ЗАДАНИЕ =>
Продолжите текст о писателе Леониде Гурунце, начав сразу после его последнего предложения.

╭─ ФРАГМЕНТ ДОКУМЕНТА

Прошло ровно двадцать пять лет с того ноябрьского дня, когда перестало биться сердце писателя Леонида Гурунца. Время летит стремительно и неумолимо. . .
Леонида Гурунца можно сравнить с антенной, настроенной на волну Карабаха. С высоты сегодняшнего дня он видится и воспринимается мудрецом и пророком, предвосхитившим, предсказавшим и в определенном смысле предначертавшим события последующего десятилетия. Он был предтечей, "буревестником" арцахского национально-освободительного движения.
Перечитывая его последние книги, изданные уже после смерти писателя, убеждаешься, что он был диссидентом в самом классическом, самом хорошем смысле слова, что он прекрасно понимал всю политическую и нравственную несостоятельность высшего эшелона власти советской страны, глубоко осознавал всю порочность партаппарата, административной и государственной системы, для которой главными критериями были верноподданничество, идеологическая выдержанность. Эта система отсеивала талантливых и инициативных людей, вынося наверх серых, бездарных и невежественных.
В книгах "Наедине с собой" и "Репортаж с больничной койки" Леонид Гурунц раскрывается по-новому. Вроде бы все знакомо — вдоль и поперек исхоженная территория художественной публицистики, эссе, чисто гурунцевская доверительно-исповедальная тональность. Но при всем при этом здесь налицо более высокое качество прозы. Никакой оглядки на бдительных цензоров и главлитовских вурдалаков, никакой ретуши. Работая над обеими книгами, он отлично понимал, что не увидит их изданными. Писатель не конфликтует со своей совестью и не ищет компромисса с ней. Он ощущает всю бренность земного существования и перед лицом вечности делится признанием: "Знаю, что не увижу плоды своих трудов, но ведь совесть тоже чего-то стоит, она долговечнее жизни".

╰─
╭─ ДАННЫЕ ДЛЯ АНАЛИЗА

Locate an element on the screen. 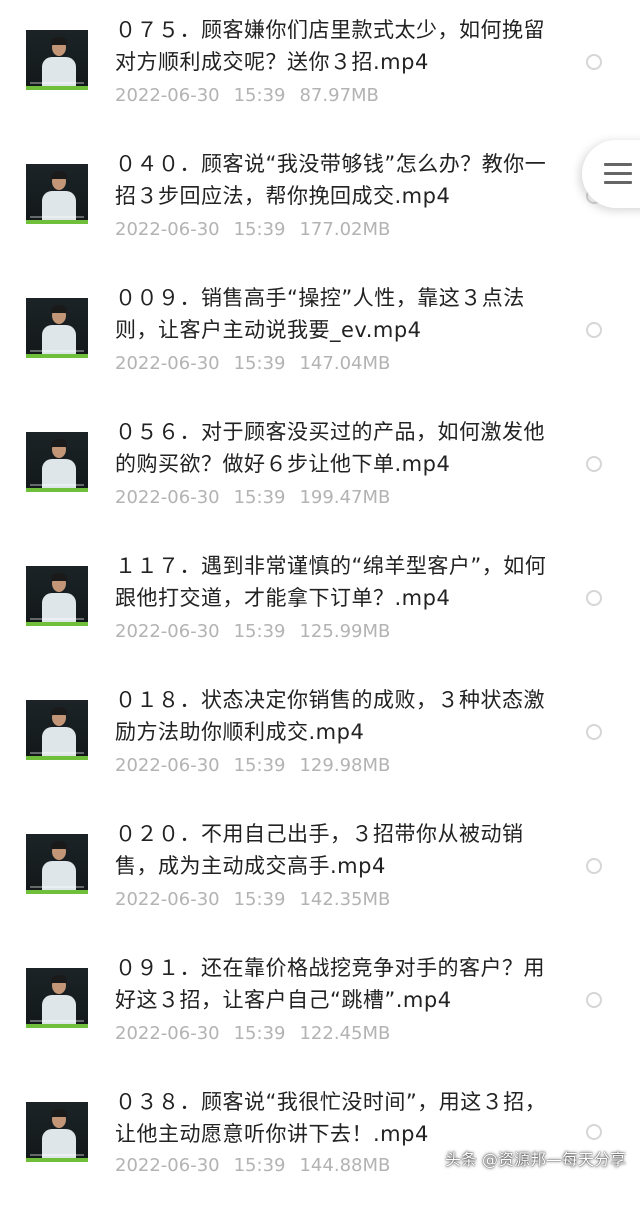 This screenshot has width=640, height=1206. watermark: 头条 @资源邦—每天分享 is located at coordinates (535, 1160).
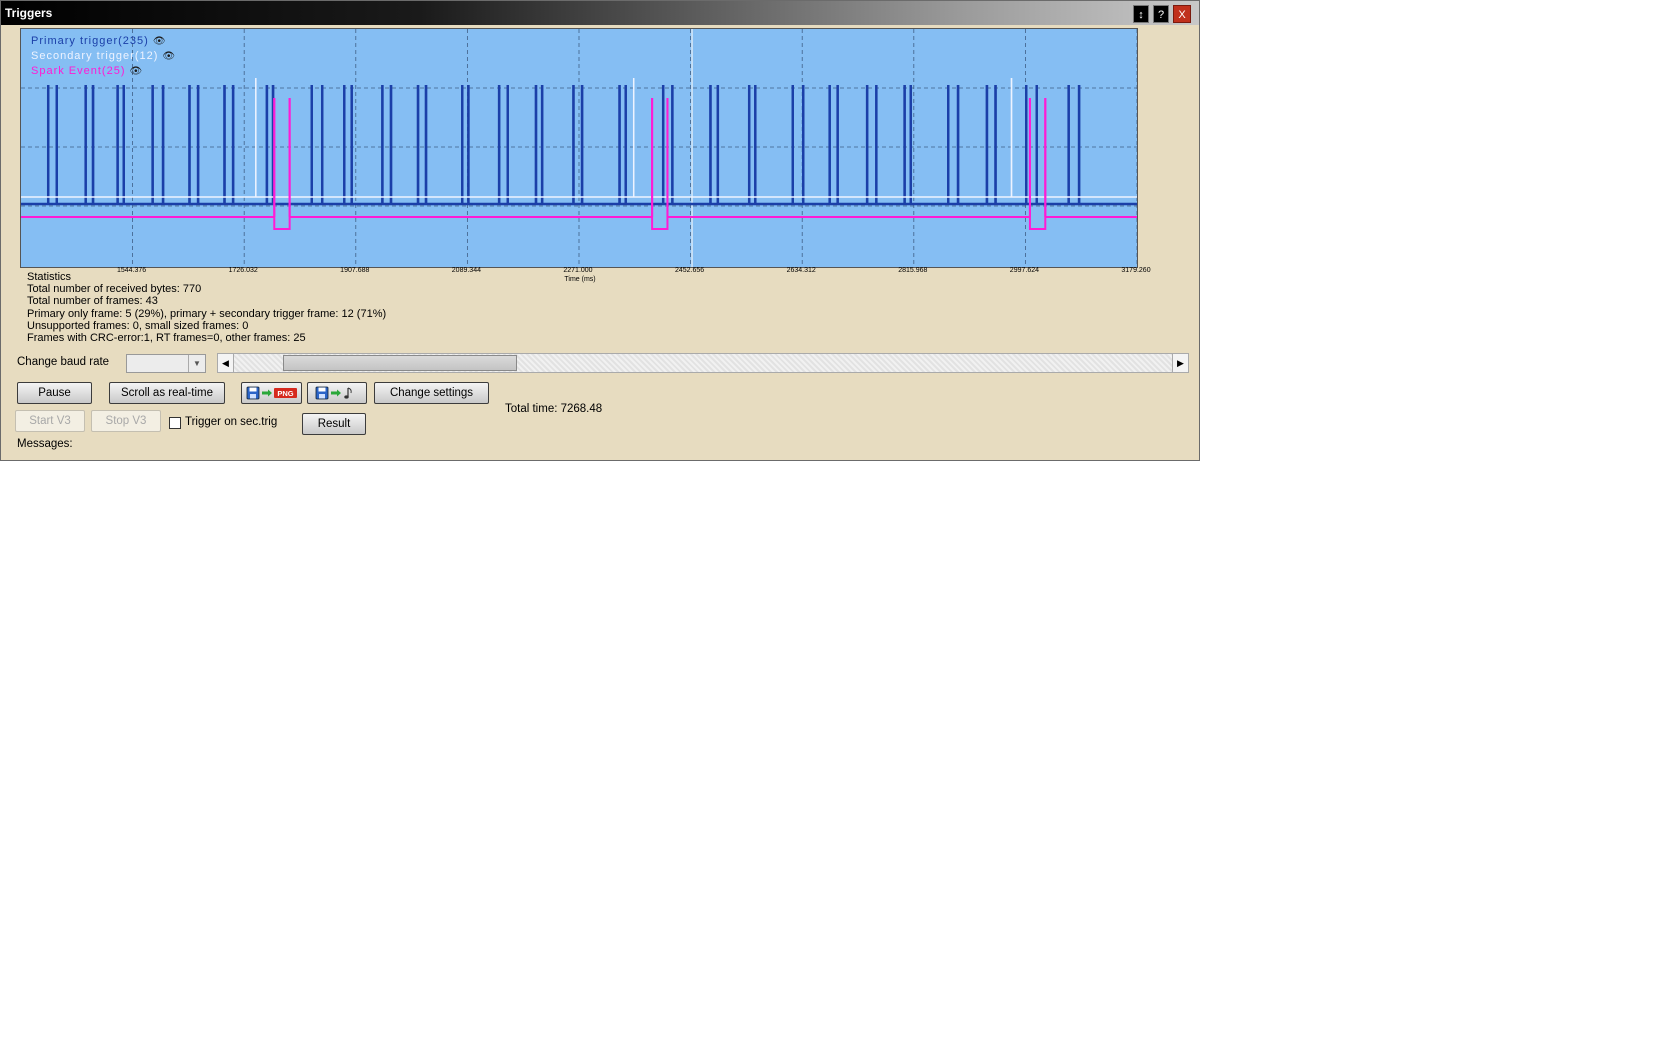  What do you see at coordinates (45, 444) in the screenshot?
I see `messages-label: Messages:` at bounding box center [45, 444].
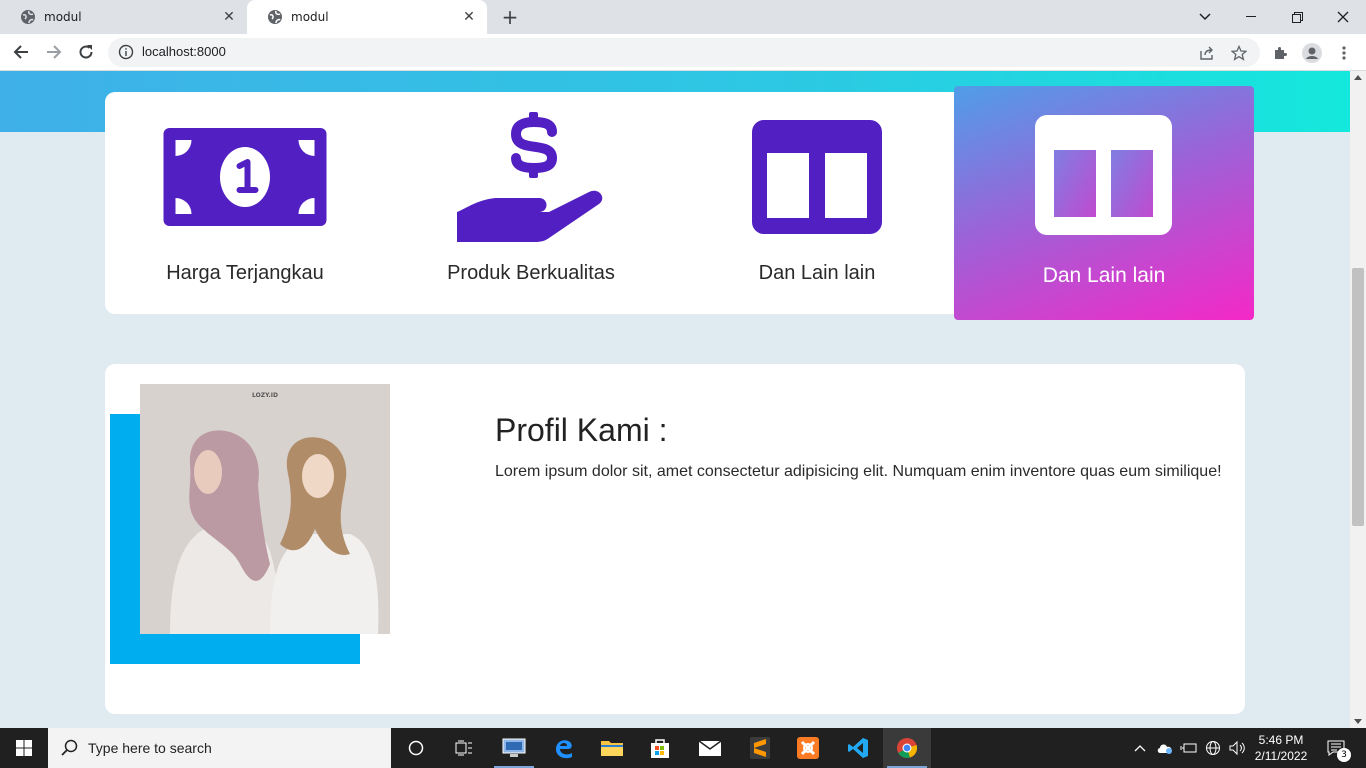 The height and width of the screenshot is (768, 1366). I want to click on vscode-icon, so click(858, 748).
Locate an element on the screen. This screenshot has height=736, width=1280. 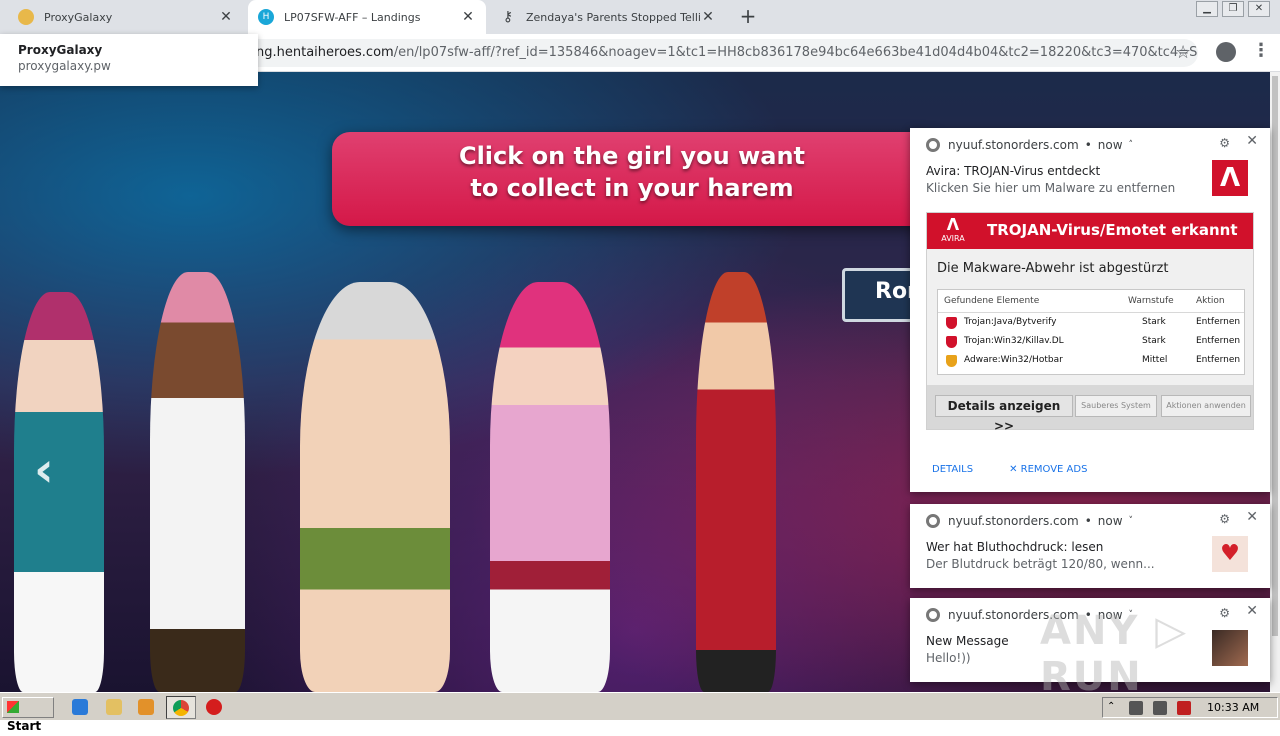
clean-system-button: Sauberes System is located at coordinates (1116, 406).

╰─

РЕЗУЛЬТАТ ВЫПОЛНЕНИЯ =>
Не хочу говорить за всех, но убежден, что очень многие из его ближайшего окружения воспринимали Гурунца как этакого "чудика", который вечно кем-то или чем-то недоволен и непременно должен с этим кем-то или чем-то бороться. На самом же деле он боролся против лжи и неправды, против фальши в человеческих отношениях, а в последние годы жизни стал правозащитником всех своих земляков — карабахцев.
Он всегда шел против течения, его голос звучал диссонансом в самодовольном гуле благодушного и апатичного большинства. В нем удивительным образом сосуществовали умудренный жизненным опытом старец, осознающий всю бесполезность и суетность борьбы против тоталитарной системы, против вооруженных арсеналом демагогических фраз партаппаратчиков, и наделенный юношеским задором безумец, прущий против рожна, против всесокрушающей идеологической рутины. "Я редко отличался благоразумием, когда дело касалось Карабаха. Не могу и сейчас судить о нем беспристрастно". К этой мысли он возвращается неоднократно, излагает ее в самых разных вариациях. Вот одна из них: "Когда речь идет о Карабахе, о его судьбе, надеждах, боли, меня уже никакие голгофы не остановят. Я буду негодовать, взывать о помощи, хотя заранее знаю: помощи не будет, никто не отзовется на мой крик. Мы глухи к чужой беде. Равнодушие, стадность вполне могли бы стать эмблемой нашего времени". В этом всеобщем "разгуле идиотизма" Гурунц был островком, оазисом, белой вороной.
И он писал. Писал письма "дорогому Леониду Ильичу", долго и терпеливо разъяснял, что номенклатурные оборотни вроде Б. Кеворкова, окопавшись в обкомовских цитаделях, подвергают дискриминации и притеснениям аборигенное армянское население Нагорно-Карабахской автономной области и тем самым дискредитируют советскую власть и мудрую ленинскую национальную политику. Писал, понимая, что это — артель напрасный труд, что все началось еще с Ленина, который поверил "в скоморошество Ататюрка, перекрасившего себя в революционера, в красного", и что бровастому генсеку нет дела до Карабаха.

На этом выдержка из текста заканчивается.